**OBJECTIF DE L'EXERCICE:** Recopiez à l'identique toutes les lignes ci-dessous, en omettant les images.

**Une série de lignes:**
-- -- --

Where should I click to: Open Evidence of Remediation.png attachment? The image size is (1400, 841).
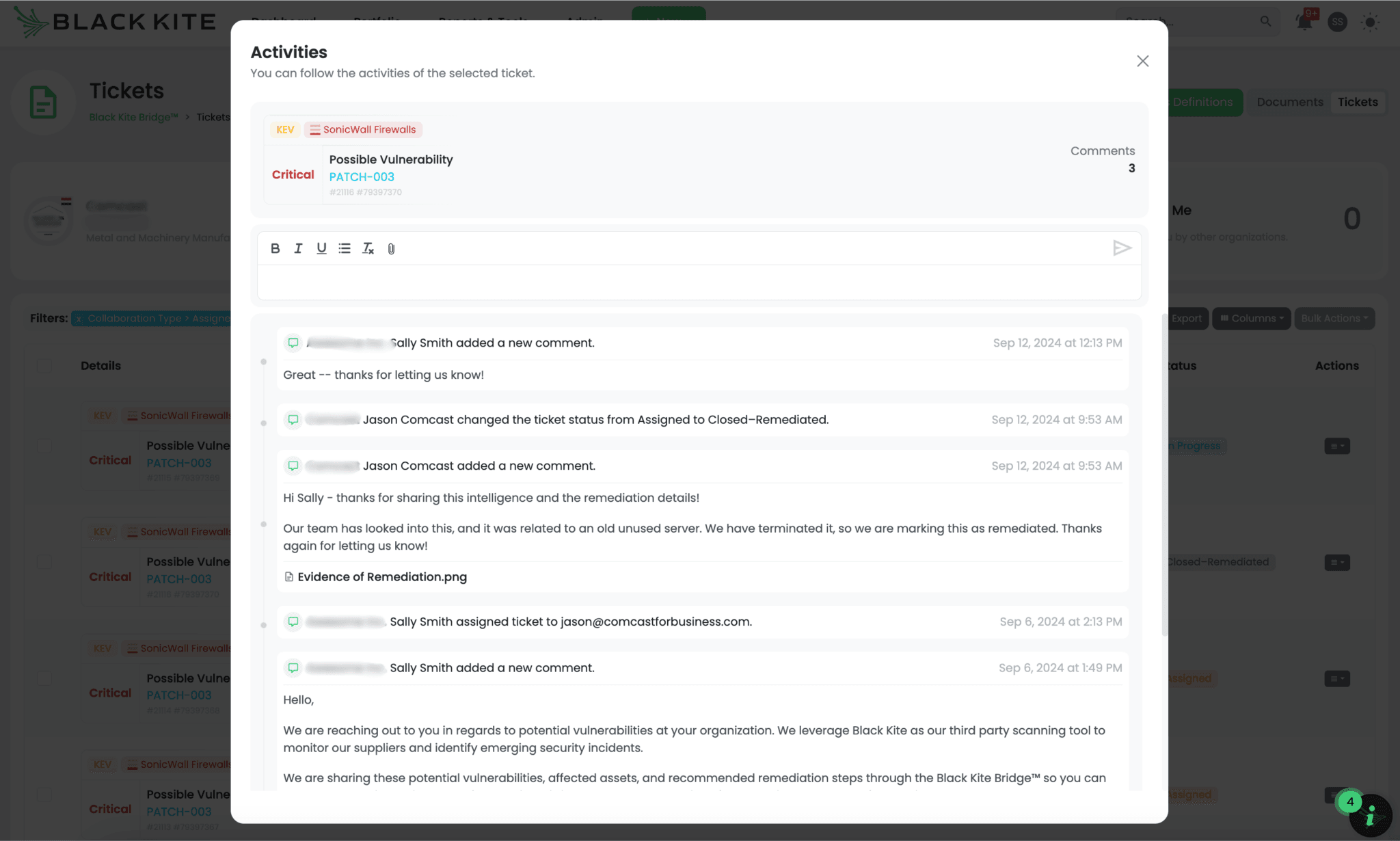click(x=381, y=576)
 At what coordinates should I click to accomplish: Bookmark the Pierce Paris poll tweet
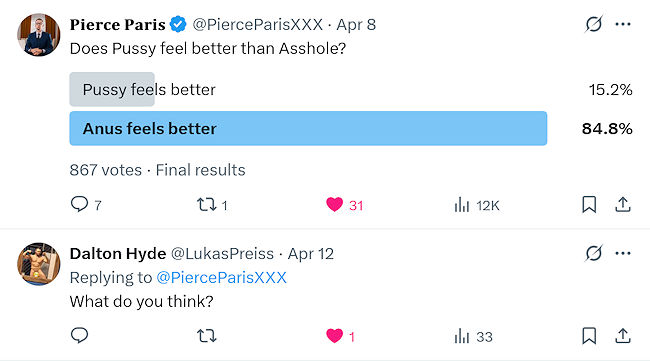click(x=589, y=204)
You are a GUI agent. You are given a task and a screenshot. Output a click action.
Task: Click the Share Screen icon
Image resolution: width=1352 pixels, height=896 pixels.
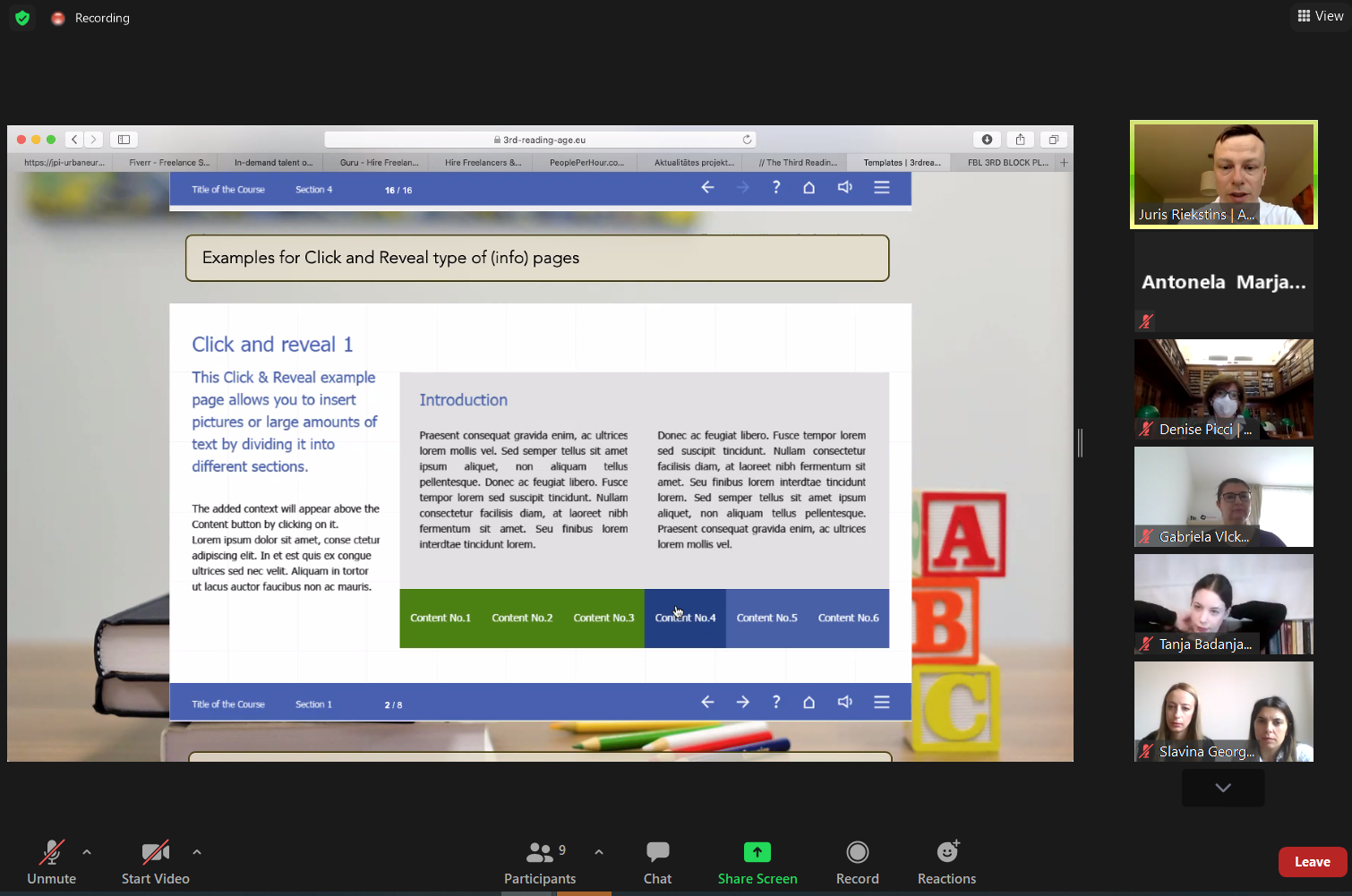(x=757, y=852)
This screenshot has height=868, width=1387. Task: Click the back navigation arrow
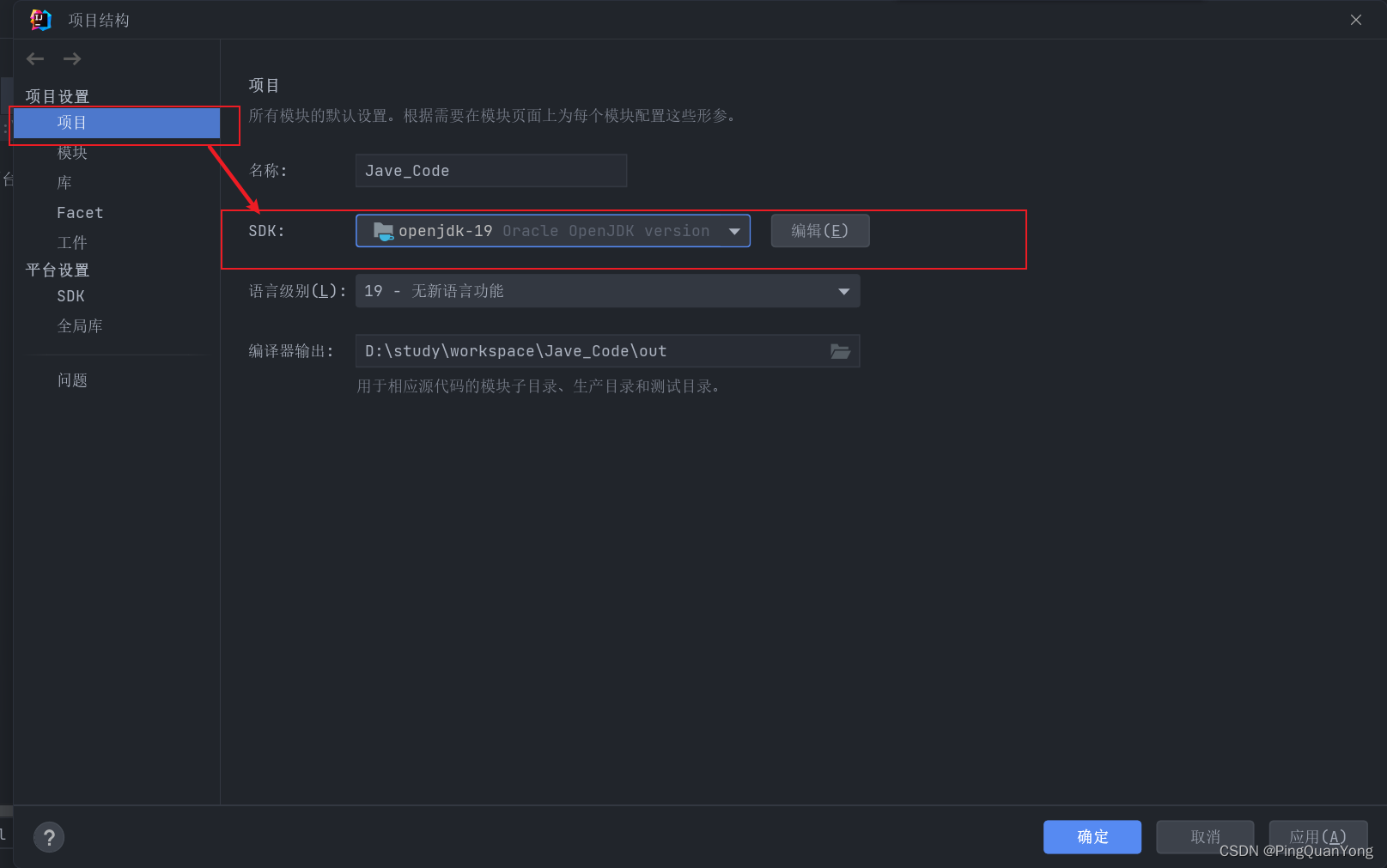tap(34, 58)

-- -- --

**RÉSULTAT FINAL:**
Where should I click to: Open Evidence of Remediation.png attachment? The image size is (1400, 841).
click(x=381, y=576)
 At what coordinates should I click to accomplish: Bookmark the Pierce Paris poll tweet
click(x=589, y=204)
You are a GUI agent. You are given a task and a screenshot. Output a click action.
Task: Click the Share Screen icon
Image resolution: width=1352 pixels, height=896 pixels.
(x=757, y=852)
This screenshot has height=868, width=1387. Task: Click the back navigation arrow
tap(34, 58)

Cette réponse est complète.